Scientific classification
- Kingdom: Animalia
- Phylum: Chordata
- Class: Actinopterygii
- Order: Acanthuriformes
- Family: Sparidae
- Genus: Diplodus
- Species: D. helenae
- Binomial name: Diplodus helenae (Sauvage, 1879)
- Synonyms: Sargus helenae Sauvage, 1879 ; Diplodus sargus helenae (Sauvage, 1879) ;

= St. Helena white seabream =

- Authority: (Sauvage, 1879)
- Conservation status: LC

Species of fish

The St. Helena white seabream (Diplodus helenae) is a species of marine ray-finned fish belonging to the family Sparidae, which includes the seabreams and porgies. This fish is endemic to the island of Saint Helena in the southern Atlantic.

==Taxonomy==
The St.
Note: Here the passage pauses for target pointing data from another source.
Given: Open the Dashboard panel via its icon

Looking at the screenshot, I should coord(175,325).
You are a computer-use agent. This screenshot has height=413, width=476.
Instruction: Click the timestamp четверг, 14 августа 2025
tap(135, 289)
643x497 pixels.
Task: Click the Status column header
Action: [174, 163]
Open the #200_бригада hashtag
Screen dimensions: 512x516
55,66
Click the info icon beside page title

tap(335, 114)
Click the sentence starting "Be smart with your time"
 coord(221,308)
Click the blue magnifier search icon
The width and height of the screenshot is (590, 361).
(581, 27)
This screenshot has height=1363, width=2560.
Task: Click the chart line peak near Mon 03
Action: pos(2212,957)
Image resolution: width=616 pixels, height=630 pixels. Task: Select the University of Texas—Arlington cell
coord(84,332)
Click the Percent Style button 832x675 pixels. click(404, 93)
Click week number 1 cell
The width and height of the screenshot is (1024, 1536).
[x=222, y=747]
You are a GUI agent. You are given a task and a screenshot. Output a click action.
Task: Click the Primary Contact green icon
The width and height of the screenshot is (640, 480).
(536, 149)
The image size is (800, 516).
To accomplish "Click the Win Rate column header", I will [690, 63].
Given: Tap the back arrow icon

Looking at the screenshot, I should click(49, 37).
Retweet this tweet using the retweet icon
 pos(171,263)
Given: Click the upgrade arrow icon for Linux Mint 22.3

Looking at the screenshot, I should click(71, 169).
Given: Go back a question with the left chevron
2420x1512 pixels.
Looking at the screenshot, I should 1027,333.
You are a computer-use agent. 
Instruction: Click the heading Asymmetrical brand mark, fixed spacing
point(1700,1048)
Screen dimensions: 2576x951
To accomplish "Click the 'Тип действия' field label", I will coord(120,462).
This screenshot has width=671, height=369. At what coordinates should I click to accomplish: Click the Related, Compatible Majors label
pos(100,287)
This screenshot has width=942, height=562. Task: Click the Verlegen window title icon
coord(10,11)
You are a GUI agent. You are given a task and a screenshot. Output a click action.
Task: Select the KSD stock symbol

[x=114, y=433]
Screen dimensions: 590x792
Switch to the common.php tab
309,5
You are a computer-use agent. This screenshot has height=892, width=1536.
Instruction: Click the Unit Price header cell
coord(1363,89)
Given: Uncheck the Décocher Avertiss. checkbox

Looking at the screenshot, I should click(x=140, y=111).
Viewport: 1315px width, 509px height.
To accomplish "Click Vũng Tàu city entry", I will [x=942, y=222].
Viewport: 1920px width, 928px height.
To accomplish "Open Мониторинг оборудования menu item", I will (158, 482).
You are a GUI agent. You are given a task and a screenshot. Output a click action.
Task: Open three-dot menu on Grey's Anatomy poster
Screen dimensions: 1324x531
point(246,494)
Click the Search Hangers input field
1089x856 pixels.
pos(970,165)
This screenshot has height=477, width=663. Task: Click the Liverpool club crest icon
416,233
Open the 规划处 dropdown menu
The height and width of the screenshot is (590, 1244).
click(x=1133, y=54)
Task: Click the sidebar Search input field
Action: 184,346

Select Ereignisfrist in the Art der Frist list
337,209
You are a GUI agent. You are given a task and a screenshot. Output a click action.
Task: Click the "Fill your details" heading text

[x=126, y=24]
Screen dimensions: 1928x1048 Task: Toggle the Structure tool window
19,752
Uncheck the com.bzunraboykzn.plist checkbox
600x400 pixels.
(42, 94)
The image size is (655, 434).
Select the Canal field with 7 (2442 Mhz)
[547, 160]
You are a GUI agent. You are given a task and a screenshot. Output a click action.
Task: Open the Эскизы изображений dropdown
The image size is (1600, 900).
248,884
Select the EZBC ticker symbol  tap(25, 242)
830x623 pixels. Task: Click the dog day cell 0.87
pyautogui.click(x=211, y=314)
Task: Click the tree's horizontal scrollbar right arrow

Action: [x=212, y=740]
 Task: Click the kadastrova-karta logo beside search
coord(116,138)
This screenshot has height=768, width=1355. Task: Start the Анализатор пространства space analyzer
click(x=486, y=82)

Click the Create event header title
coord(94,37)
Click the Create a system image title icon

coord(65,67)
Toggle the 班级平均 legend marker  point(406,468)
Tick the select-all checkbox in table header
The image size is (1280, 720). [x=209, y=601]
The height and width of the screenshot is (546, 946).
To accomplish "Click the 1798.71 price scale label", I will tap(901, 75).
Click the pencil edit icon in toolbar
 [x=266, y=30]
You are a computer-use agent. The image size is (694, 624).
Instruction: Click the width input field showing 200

Helena white seabream was first formally described as Sarus helenae in 1879 by the French zoologist Henri Émile Sauvage with its type locality given as Saint Helena Island. This species was previously considered a subspecies of the sargo (D. sargus) but is now considered to be a valid species. The genus Diplodus is placed in the family Sparidae within the order Spariformes by the 5th edition of Fishes of the World. Some authorities classify this genus in the subfamily Sparinae, but the 5th edition of Fishes of the World does not recognise subfamilies within the Sparidae.

==Etymology==
The St. Helena white seabream has the specific name helenae which means "of Helena", a reference to the type locality.

==Description==
The St. Helena white seabream has a row of 8 incisor-like teeth in the upper jaw with more than a single row of small well-developed molar-like teeth behind them. The dorsal fin is supported by 11 or 12 spines and there are between 57 and 71 lateral line scales. The blotch on the caudal peduncle is saddle shaped. This species has a maximum published total length of 31 cm, although 20 cm is more typical.

==Distribution and habitat==
The St. Helena white seabream is endemic to the waters around Saint Helena in the southern central Atlantic. Here it is found at depths between 5 and 15 m in areas of rock mixed with sand.